Protocol extensions (RFCs)
Optional plug-ins that extend the ZMTP wire protocol. Each is a separate gem; load the ones you need.
- omq-rfc-zstd — transparent Zstandard compression on the wire, negotiated per peer via READY properties.
Development
bundle install
bundle exec rake
Full development setup
Set OMQ_DEV=1 to tell Bundler to load sibling projects from source
(protocol-zmtp, nuckle, omq-rfc-*, etc.) instead of released gems.
This is required for running benchmarks and for testing changes across
the stack.

## Prompt
Transcribe the passage in the ZMTP plug-in notes above from "Protocol extensions (RFCs)" to "via READY properties.", keeping every word and mark unchanged.

## Entries provided

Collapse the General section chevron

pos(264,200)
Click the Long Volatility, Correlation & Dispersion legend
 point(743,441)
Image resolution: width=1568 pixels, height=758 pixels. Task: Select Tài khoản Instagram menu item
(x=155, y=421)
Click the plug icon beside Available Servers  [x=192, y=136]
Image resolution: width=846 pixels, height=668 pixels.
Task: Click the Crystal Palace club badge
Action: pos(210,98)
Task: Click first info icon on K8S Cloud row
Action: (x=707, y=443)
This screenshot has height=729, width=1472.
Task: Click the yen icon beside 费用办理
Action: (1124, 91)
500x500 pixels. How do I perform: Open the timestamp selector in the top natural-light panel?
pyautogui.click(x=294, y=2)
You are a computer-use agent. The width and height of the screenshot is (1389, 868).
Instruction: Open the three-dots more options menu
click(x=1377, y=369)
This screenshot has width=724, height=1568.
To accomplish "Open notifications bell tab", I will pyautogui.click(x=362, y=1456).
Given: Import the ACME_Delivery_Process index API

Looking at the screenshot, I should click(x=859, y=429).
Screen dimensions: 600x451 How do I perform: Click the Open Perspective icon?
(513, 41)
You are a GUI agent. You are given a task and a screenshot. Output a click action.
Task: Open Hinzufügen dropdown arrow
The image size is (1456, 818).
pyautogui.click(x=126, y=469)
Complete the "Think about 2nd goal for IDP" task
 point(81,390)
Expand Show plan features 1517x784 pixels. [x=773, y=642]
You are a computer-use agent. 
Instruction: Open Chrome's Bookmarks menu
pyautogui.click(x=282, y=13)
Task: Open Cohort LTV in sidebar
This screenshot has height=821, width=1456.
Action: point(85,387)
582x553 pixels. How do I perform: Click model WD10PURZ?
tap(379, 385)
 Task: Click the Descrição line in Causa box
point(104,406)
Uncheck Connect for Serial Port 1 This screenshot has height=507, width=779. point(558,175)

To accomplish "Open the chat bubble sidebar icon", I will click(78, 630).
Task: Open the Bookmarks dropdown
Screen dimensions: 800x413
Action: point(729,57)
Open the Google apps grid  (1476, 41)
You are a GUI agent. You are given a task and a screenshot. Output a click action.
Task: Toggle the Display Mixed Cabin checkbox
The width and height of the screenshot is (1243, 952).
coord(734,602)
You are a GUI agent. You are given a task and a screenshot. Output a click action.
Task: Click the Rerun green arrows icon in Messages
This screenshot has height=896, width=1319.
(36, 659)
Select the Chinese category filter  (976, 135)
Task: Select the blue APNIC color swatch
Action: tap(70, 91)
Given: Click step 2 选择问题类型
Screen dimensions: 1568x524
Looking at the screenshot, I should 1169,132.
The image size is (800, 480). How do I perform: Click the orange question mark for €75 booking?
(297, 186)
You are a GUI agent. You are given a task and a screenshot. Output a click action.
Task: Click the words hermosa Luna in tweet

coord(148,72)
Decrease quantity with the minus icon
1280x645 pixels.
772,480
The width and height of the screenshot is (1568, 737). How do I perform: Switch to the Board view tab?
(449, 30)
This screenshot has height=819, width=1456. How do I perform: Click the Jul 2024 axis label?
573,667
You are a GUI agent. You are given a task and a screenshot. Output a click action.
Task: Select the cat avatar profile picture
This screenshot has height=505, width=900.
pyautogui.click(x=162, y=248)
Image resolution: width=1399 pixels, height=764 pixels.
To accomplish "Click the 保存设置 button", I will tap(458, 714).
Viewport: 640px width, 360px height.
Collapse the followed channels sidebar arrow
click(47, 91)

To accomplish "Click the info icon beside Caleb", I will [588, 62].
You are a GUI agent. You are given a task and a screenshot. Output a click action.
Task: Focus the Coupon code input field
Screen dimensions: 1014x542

## Expected answer
Protocol extensions (RFCs)
Optional plug-ins that extend the ZMTP wire protocol. Each is a separate gem; load the ones you need.
- omq-rfc-zstd — transparent Zstandard compression on the wire, negotiated per peer via READY properties.